Что ж, если бы он ставил перед собой такие задачи, то уж подделал бы... Менделееву вообще с блеском давалось всё, кроме трех областей человеческой деятельности: семейной жизни, шахмат и публичных выступлений. Он невероятно гордился, что однажды выиграл у самого Чигорина — величайшего из великих шахматистов! Но, по мнению знатоков, Менделеев играл не сильно: нервничал, горячился, брал назад ходы. Что же касается выступлений на публике, то тут на Дмитрия Ивановича, напротив, находила какая-то необъяснимая робость. Перед каждой фразой плачущим голосом он тянул «э-э-э», потом переходил на скороговорку, обрывистую, спутанную. «Корявые, как я сам», — говорил он о собственных лекциях. В остальном Менделеев мог всё. Буквально всё! Судебные экспертизы, сыроварение, разоблачение спиритизма, разработка таможенного тарифа, изобретение пульсирующего насоса, усовершенствование керосиновых ламп, проектирование ледокола, модернизация русской метрической системы и даже промышленный шпионаж (путешествуя по Америке, Менделеев по заказу русских нефтяников вызнавал секреты местной перегонки нефти). Одним из первых в России он поднимался на водородном шаре в августе 1887 года, в день полного солнечного затмения, какие случаются лишь раз в несколько столетий. Вопреки ожиданиям, затмение Менделеева не увлекло. Зато на высоте двух верст Дмитрий Иванович обнаружил удивительное явление: там слышно людские разговоры, коров, лошадей, петухов, будто не летишь под облаками, а идёшь по земле. Это позволило учёному сделать вывод об особенностях движения воздуха в средних слоях атмосферы. Больше к воздухоплаванию Менделеев не возвращался. Зато увлёкся аграрными исследованиями: у себя в Боблове на опытном поле пробовал разные удобрения. Крестьяне поражались, какой там вырастал хороший хлеб. «Талан у тебя, барин, али случай?» — «Конечно, братцы, талан!»

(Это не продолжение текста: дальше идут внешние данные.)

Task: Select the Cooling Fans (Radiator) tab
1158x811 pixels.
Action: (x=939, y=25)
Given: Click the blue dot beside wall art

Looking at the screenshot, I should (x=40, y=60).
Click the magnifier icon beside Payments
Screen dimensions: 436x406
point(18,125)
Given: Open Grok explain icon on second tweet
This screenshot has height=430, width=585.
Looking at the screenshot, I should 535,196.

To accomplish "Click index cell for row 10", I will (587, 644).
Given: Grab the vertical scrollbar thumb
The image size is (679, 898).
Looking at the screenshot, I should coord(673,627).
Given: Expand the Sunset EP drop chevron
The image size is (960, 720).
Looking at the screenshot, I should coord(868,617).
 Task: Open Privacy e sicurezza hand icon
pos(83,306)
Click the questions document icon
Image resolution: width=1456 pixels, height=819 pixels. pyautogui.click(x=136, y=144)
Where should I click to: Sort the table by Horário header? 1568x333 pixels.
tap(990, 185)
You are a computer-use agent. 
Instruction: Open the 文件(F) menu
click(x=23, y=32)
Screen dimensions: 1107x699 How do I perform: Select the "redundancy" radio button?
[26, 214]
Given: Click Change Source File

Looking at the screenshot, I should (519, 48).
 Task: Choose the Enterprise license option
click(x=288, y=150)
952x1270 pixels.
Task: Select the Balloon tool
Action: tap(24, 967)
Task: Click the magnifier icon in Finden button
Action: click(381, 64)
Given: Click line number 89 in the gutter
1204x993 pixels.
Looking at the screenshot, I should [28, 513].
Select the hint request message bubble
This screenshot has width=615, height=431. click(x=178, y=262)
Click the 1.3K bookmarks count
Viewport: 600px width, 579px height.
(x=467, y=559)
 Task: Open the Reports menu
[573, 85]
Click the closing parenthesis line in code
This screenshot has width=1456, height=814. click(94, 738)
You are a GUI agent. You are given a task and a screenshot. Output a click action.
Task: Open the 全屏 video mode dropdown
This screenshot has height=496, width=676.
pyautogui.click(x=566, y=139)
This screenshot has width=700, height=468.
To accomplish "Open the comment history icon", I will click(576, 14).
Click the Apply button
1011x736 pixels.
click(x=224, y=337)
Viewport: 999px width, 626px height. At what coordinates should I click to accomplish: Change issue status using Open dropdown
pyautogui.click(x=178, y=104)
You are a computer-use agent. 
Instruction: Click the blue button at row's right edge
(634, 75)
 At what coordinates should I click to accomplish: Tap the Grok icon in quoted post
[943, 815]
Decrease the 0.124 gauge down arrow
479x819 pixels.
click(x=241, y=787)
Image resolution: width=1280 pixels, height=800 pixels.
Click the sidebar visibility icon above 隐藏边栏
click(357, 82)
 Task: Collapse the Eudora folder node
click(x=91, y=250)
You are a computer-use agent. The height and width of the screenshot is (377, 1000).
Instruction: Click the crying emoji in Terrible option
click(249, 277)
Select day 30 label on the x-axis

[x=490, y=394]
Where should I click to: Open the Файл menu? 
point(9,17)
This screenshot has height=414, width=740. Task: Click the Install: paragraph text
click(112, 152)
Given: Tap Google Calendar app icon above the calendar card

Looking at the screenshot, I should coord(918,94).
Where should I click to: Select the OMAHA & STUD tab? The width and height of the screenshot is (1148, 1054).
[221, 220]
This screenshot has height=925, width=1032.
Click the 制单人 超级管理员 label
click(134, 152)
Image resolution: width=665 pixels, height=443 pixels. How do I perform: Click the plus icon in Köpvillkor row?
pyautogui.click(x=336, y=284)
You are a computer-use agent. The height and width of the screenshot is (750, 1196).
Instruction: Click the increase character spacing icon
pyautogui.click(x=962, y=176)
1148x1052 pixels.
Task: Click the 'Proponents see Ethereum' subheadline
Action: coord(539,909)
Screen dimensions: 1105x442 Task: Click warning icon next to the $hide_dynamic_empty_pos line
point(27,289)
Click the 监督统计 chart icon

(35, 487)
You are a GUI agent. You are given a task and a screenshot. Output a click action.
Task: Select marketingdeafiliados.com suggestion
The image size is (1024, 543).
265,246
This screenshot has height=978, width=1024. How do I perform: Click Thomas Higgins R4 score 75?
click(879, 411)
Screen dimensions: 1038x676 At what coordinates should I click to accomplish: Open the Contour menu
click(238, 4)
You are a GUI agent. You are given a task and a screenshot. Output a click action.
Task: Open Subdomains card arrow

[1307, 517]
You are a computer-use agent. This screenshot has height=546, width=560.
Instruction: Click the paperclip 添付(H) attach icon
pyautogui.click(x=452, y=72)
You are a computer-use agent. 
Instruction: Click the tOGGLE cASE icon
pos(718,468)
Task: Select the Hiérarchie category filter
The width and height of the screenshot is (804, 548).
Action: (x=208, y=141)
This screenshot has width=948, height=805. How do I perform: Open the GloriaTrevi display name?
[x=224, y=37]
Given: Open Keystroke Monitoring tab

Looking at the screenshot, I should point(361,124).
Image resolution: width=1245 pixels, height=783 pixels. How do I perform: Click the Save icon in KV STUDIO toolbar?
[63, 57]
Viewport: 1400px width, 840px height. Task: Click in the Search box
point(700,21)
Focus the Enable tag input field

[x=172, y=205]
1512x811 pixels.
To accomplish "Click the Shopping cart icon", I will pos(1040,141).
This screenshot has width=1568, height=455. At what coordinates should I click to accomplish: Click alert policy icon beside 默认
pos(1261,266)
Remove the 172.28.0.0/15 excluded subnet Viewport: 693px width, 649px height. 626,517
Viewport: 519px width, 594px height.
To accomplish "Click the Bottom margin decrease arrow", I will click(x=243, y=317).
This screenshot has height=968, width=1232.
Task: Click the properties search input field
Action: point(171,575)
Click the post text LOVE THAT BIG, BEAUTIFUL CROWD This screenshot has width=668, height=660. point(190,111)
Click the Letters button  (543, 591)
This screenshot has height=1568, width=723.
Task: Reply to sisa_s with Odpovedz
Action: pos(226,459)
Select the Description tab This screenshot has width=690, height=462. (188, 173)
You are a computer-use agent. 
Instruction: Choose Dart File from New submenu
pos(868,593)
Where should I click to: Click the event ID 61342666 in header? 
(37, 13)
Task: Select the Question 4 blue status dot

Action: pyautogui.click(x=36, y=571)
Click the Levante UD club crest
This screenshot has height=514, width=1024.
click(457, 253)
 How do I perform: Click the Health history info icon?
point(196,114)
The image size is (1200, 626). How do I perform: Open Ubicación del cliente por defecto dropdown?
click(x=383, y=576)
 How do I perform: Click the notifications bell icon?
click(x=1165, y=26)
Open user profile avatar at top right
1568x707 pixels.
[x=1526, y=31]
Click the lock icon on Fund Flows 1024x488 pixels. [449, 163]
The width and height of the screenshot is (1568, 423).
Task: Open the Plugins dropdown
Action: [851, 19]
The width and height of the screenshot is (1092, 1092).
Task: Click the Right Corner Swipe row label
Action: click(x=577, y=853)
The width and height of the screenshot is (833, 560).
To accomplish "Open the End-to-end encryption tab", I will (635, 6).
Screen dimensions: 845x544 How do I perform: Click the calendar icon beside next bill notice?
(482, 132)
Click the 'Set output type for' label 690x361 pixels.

У него было много, этих талантов. Но ни в какие рамки разбрасывающийся Менделеев с этими талантами не вписывался. Его 9 раз номинировали на Нобелевскую премию — ни разу не дали (впрочем, поговаривали, что причина могла быть в конфликте с семьей Нобель на почве нефтяных дел). В действительные члены Академии наук его забаллотировали — там не привыкли к русским химикам, всё больше к немцам.